Rewriting Torque — benbridle.com

This weekly debrief is for paying supporters of my work. Please only read if you’ve paid. Thanks!

→ Click here if you've paid ←

This week has been spent working on a new major version of the Torque meta-assembler, which involved a significant rewrite of the internals.

Torque

I prefer to take a steady and methodical approach to programming, working on one feature at a time and ensuring that every commit is tidy, documented, and buildable. There are some tasks, however, that resist this gentle approach and necessitate the application of brute-force and an iron stomach. These are the days with line counts numbering in the hundreds or thousands, where type errors clot on the floorboards and the electric tang of ozone hangs in the air. This rewrite was one such task.

A bit of history

I first released Torque in April of this year to a surprisingly enthusiastic response. I’d initially designed and written the assembler out of necessity, wanting to write programs for a PIC microcontroller but being stymied at every turn by the official MPLAB IDE (a lumbering and terrible beast of a program).
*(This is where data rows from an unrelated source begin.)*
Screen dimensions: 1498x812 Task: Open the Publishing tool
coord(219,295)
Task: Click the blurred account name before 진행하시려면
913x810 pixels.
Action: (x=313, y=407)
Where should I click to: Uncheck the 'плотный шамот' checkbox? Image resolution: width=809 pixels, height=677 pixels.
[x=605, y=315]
I had the datasheet for the microcontroller right in front of me, all I needed was a way to lever the right bits into the right order to match the listed instruction encodings.

After I released Torque there came a flurry of activity, with a lot of ideas of how to make Torque more flexible and general. Torque gained first-class strings, negative integers, limited recursion for macros, and a few more expression operators, but I was limited in how much I could change without breaking apart the foundations.

Gödel’s curse

The most important change that I wanted to make in Torque was to allow label addresses to be used in the predicate for a conditional block. This was expressly forbidden in version 2 because of the way that label addresses were calculated.
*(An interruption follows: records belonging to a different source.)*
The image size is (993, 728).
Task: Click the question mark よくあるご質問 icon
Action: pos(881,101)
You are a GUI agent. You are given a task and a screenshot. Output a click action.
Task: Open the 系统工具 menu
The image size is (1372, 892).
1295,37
In that version of Torque, conditional blocks were assembled first and then label addresses were calculated and back-filled into the program. This was to prevent an issue where if a label address changed the predicate of a conditional block, and if the label definition came later in the program, the conditional block could shift the label definition to a new address, which could affect the predicate and change the label address a second time. The following short program is an example of one such ‘undecidable’ program: if the end label address is even, the macro will insert a zero byte, making the address odd, causing no byte to be inserted, looping ad infinitum.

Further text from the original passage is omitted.